- What is expected: From the records below, set down exactly the lines starting with the line that contains "admin (45, 1591)" and going on through the line that contains "Name (29, 1965)". Nothing else is wanted.
=== Exercise inputs ===
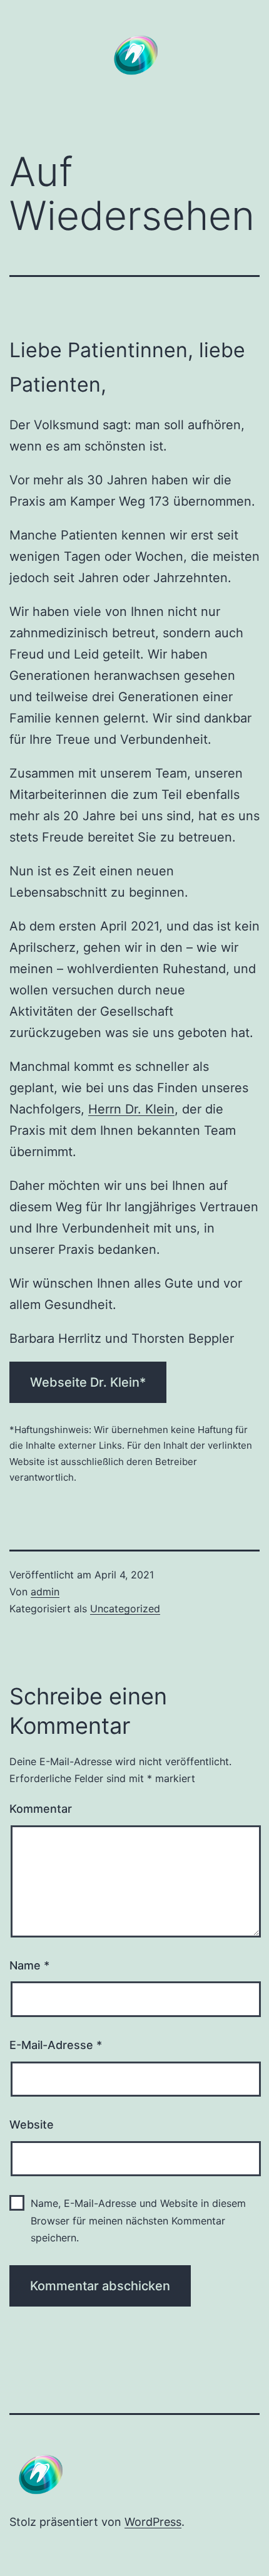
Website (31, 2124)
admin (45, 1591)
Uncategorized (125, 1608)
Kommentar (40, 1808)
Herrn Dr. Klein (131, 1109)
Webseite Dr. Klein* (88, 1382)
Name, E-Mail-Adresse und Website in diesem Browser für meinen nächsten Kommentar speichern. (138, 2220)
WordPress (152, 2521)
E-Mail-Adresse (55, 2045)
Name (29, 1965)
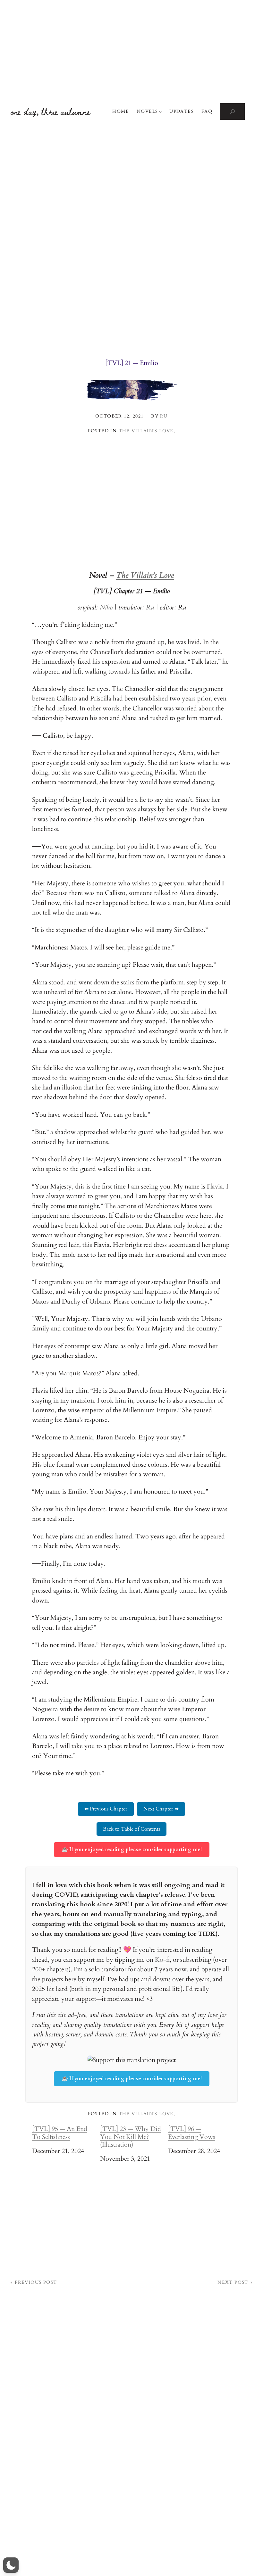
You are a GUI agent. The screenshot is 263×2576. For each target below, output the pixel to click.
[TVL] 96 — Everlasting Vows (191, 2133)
===
- Answer box:
admin (45, 1591)
Uncategorized (125, 1608)
Kommentar (40, 1808)
Herrn Dr. Klein (131, 1109)
Webseite Dr. Klein* (88, 1382)
Name, E-Mail-Adresse und Website in diesem Browser für meinen nächsten Kommentar speichern. (138, 2220)
WordPress (152, 2521)
E-Mail-Adresse (55, 2045)
Name (29, 1965)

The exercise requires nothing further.